The White House can also point anxious liberals to Srinivasan's work in Obama's solicitor general's office, and to pro bono briefs he filed opposing Indiana's restrictive voter ID law and supporting affirmative action. Srinivasan successfully prevented a legal immigrant from being deported over a minor gun offense and represented a Spanish-speaking child in Arizona in a case alleging the state had failed to provide enough English-instruction to students learning English as a second language. Srinivasan also successfully represented a criminal defendant before the Supreme Court who had been charged with a felony because he purchased cocaine on his cellphone, when he would have been charged with a misdemeanor otherwise. Srinivasan wrote a brief siding against the government and with the target of unconstitutional surveillance in a brief filed in the important US v. Jones case.

Conservative legal eagles like him and respect him, but they don't necessarily think everybody they like and respect should get to replace Scalia on the court.

Introducing the GOP's New Spring Fashion Line

South Carolina governor Nikki Haley, at the end of a rally for Marco Rubio in Greenville: "Take a picture of this, because this new group of conservatives taking over America looks like a Benetton commercial!"


ADDENDA: My perspective on Trump gets its origin story told:

Back in the early 1980s, when Donald J. Trump was building Trump Tower at 57th and Fifth, the future presidential candidate made quite the impression on Richard Geraghty.
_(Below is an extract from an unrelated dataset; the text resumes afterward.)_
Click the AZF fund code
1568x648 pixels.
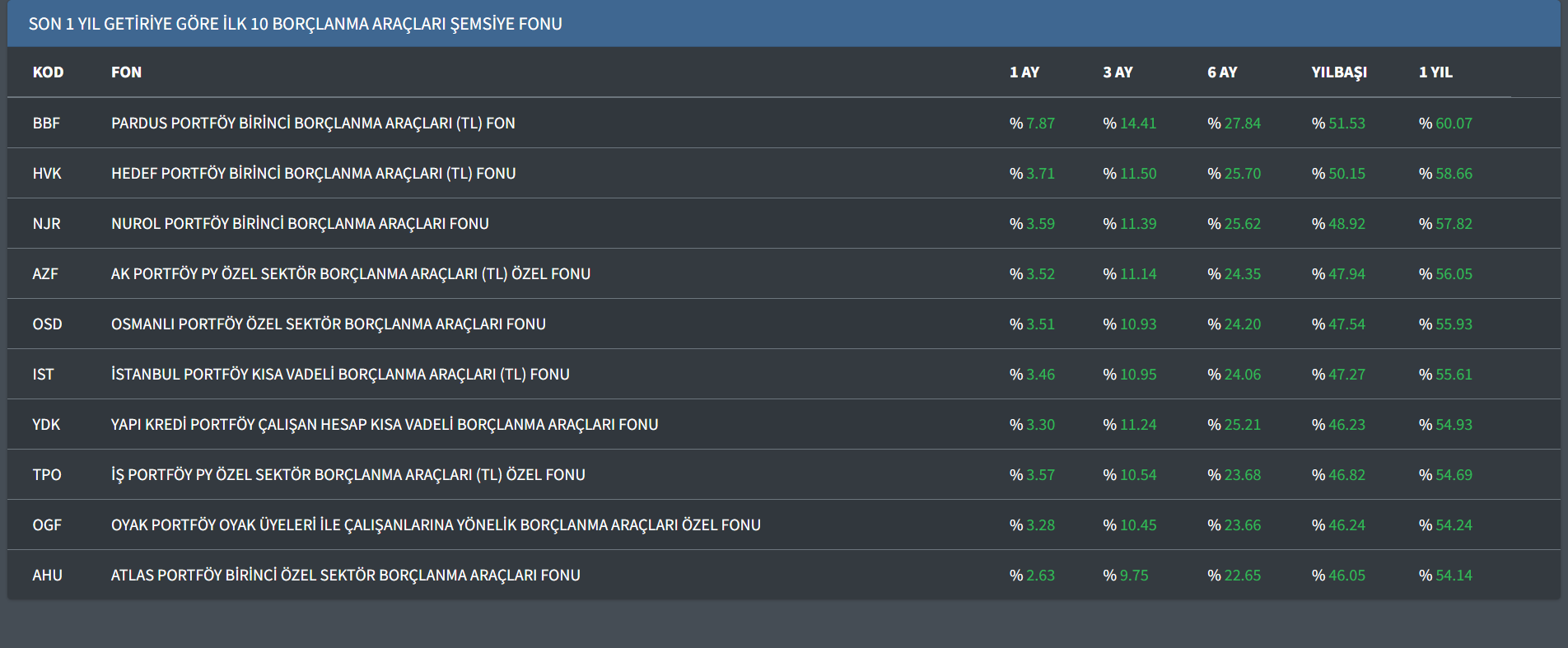[45, 274]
During construction, Trump occupied a third-floor office in a nearby building.

Geraghty, now of Bluffton and vice-chairman of the Beaufort County Republican Club, worked as a CPA in a building across the street.

From his fifth-floor office, he could see into the young real estate mogul's office window.

And Trump could see into Geraghty's.

This made it a whole lot easier for the two men to shake their fists and point their fingers at each other when they argued on the phone over leasing terms.

"They were garbage leases," Geraghty said. "Garbage."

Geraghty was among a group of Beaufort County Republican self-described "nerds" who I had lunch with recently.

Yes, since about age six or seven, I had been hearing over the family dinner table about how duplicitous, erratic, arrogant, dismissive, and obstinate this guy named Donald Trump is, how he'll agree to something Monday and insist he never agreed to it Tuesday, how he'll dismiss your concerns, hand-wave away details, forget promises, bellow, sneer, bluster . . .

. . . and now, he's the front-runner for the Republican nomination. Yay!

On this week's pop-culture podcast, Mickey and I note that the country got its first good look at the Broadway smash hit "Hamilton" during this year's Grammy Awards broadcast . . . did they see the same thing that the ecstatic live audiences and gushing critics did? I saw Deadpool and fear what it could mean for the comic-book genre of movies. We ask what the point of the Sports Illustrated swimsuit issue is, and gasp at the news that Whole Foods is contemplating adding tattoo parlors.